酒庫のマスターは誰もが認める(たぶん本人も認める)板東英二似な方。顔も似てるけど声もそっくりなのでした。店はカウンターのみでスツールが10脚ばかり並んでいるだけ。カウンターの向こうにはみっしりとウィスキーのボトルが並んでおりました。照明を控えた薄暗い店内は静かな音楽がかかっていて客たちの会話のボリュームも控えめ。店に一歩入った瞬間から「あ、ここを行きつけにしたい」と思わせる大人の雰囲気に満ちていました。その想いの通りそれから数年、僕は酒庫に足繁く通うようになります。そして、この店で僕は生まれて初めて本格的なバーボンやスコッチ、アイリッシュウィスキーの味を覚えていったのです。酒庫の価格設定は良心的でそのへんの酒屋ででも見かける酒を飲むだけなら3~4千円もあれば事足ります。けど、僕は酒の勉強をするために店に通っているという自負があったので敢えて他所では飲めないウィスキーばかりオーダー。結果、財布に1万円札が入っていないとちょっと足が向かない店になっていました。ま、独身時代だったからできた呑み方ですね。

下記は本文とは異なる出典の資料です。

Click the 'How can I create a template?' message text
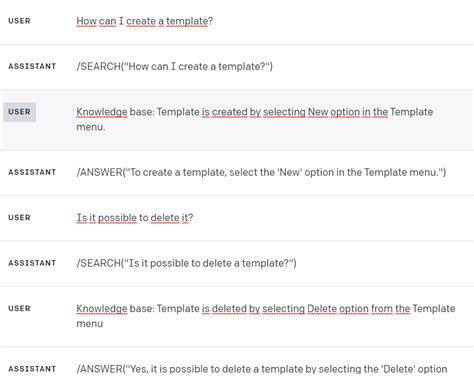Viewport: 474px width, 376px height. coord(144,21)

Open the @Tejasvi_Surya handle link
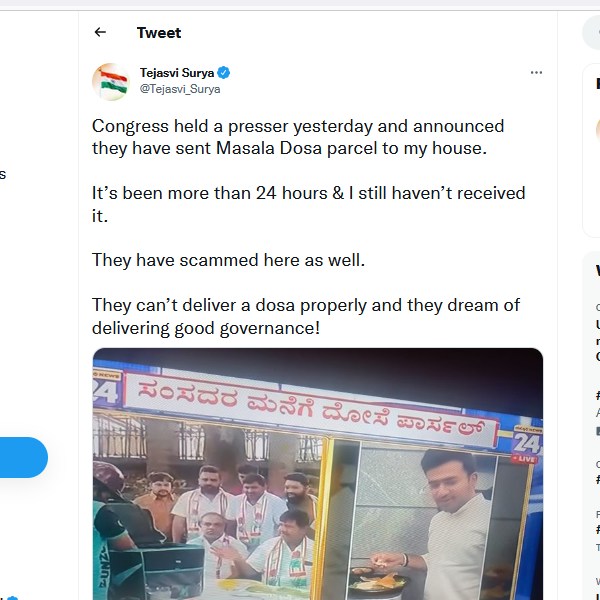pyautogui.click(x=180, y=89)
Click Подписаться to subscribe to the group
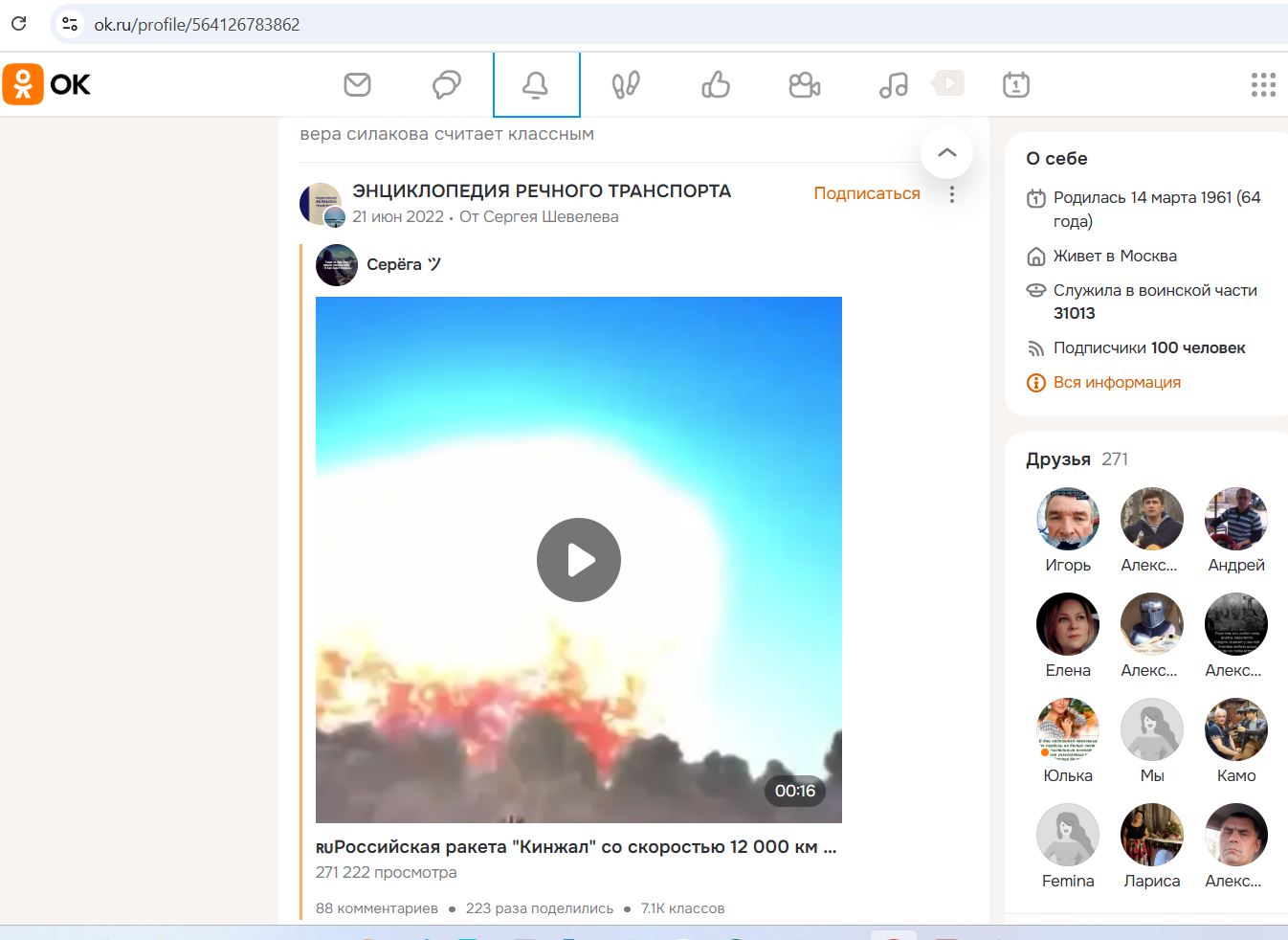 pyautogui.click(x=866, y=193)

僕は基本的にウィスキーもストレートで飲みます。造り手はストレートで飲むと一番美味しいように作っていると知っていますから。けど、その弊害で何度も失敗をやらかしました。酔っ払って最寄り駅を過ごしたことは数知れず。目が冷めたら梅田の地べたに寝ていたなんてこともままありました。経験しないにこしたことはないのかもしれないけれど、そういった経験も経て僕は酒の飲み方や加減を覚えていったのだと思います。
僕が通い始めた頃、酒庫には美人の女性バーテンダーがいたのですが、それはほんの一時期(あまりにも様になっていたので彼女は僕の小説の登場人物になったりもしました)。彼女が辞めてからは長らくマスターが一人でシェーカーを振っていました。が、ある日店に顔を出すと若いバーテンダーが立っていました。後に知ったのですが、彼はマスターの息子。他所で修行をしていた方らしい。どうやらその時、僕は店の世代交代に立ち会ったようでした。しばらくはマスターと息子さんの二人がカウンターに立っていたのですが、徐々にマスターの姿をお見かけしなくなり。やがては息子さんだけで店は切り盛りされるようになりました。

酒庫は今もお初天神商店街の傍、30年前と同じ場所にあります。もう長いこと顔を出していないけれど川崎でアイリッシュを舐めていたらむしょうに行ってみたくなりました。これだけ年を経るとマスターの消息など伺うのが少し怖いですが、今度、帰省したら行ってみようかな。